Some are coaches (baseball coach Bob Whalen A’79), some are professors (John Rassias A’76 and A’49, who somehow managed to thwart the one-class-only rule), some are former exchange students (Nanalee Raphael A’69 and Masachika Onodera A’58).
It could be said that being adopted is all about whom you know—or sometimes being completely unaware of the process. One of the women from the early 1970s exchange programs, who declined to be quoted for this story, didn’t even realize she’d been adopted until asked how her adoption has affected her. She wished she known sooner, she joked, because maybe then her daughter would have been accepted by the College.
It’s surely about being on the radar of one of those special alums who bleeds Dartmouth green, possesses greater-than-average knowledge about Dartmouth alumni adoption practices, and thinks of classmates as family, Hanover as home base and class membership as a true privilege.
“Adoption is a way for a class to bestow special recognition upon someone who’s deserving of honor for meeting the standards that your class sets,” explains Bill Mitchell ’79, current class vice president and the man who spearheaded the recent adoption of Coach Whalen. (A bit about the process: “I came up with the idea to adopt Bob and talked about it with a number of class officers and a number of folks who were influential in our class,” Mitchell says. “We all thought Bob would be a perfect person to adopt. Now he’s included in all our class mailings, and he’s a regular at class activities.”)
“Adoption is a great way to express appreciation to people who have done a lot for your class,” says Rex Morey ’99. As his class president since 2008 he has urged the adoption of three class deans: Carolynne Krusi A’99, Sylvia Langford A’99 and Katherine Burke A’99. “It’s an honor,” he explains.
The claim is easy to understand coming from someone so invested in his class. But adoptees also echo the sentiment, regardless of their level of exposure to the College and how much time they’ve actually spent in Hanover.

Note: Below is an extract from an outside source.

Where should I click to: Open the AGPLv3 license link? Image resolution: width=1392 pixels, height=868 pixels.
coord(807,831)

Chapin jokes that if they’d asked his permission, he might have requested membership with the class of 1976 instead—the difference of decades would make him sound younger. But in spite of his covert adoption, he, too, says he appreciates the gesture.

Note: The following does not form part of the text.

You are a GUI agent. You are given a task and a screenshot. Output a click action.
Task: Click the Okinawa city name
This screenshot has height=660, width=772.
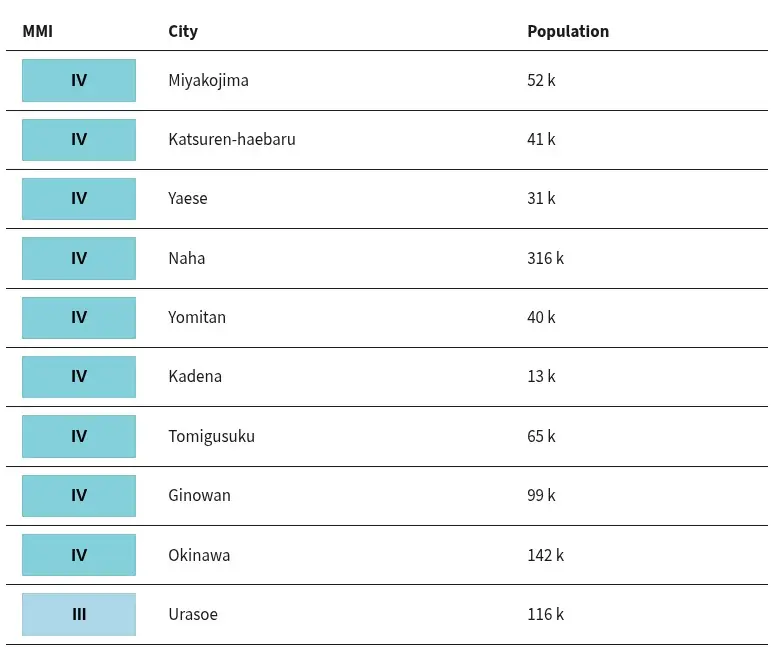[x=199, y=555]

“I already live in the heart of Dartmouth and work across the street from the College, so I enjoy feeling like a slightly more authentic part of the Dartmouth fabric,” he says.
One final heart-warming example: Matthew Marshall A’45, manager of the Hanover Inn for 23 years, says that his adoption makes him feel especially connected. “Being adopted by the greatest generation is very special,” he says. “These guys have seen it all and done it all, but if you attended one of their lunches you would know they aren’t done yet!”
Just how unique is this Dartmouth tradition? Though it isn’t the only college to offer honorary class memberships (Seymour A’49 is also an honorary member of the class of 1978 at Wabash and the class of 1982 at Rollins, for example), Dartmouth is one of the few that refers to the process as an adoption. The title fits. Whether a class wants to extend membership out of gratitude, friendship or simply as a means of helping a newcomer feel more included, the underlying message is consistent: We are family, and so are you.
Carolyn Kylstra, a former DAM intern, is a columnist for Men’s Health magazine.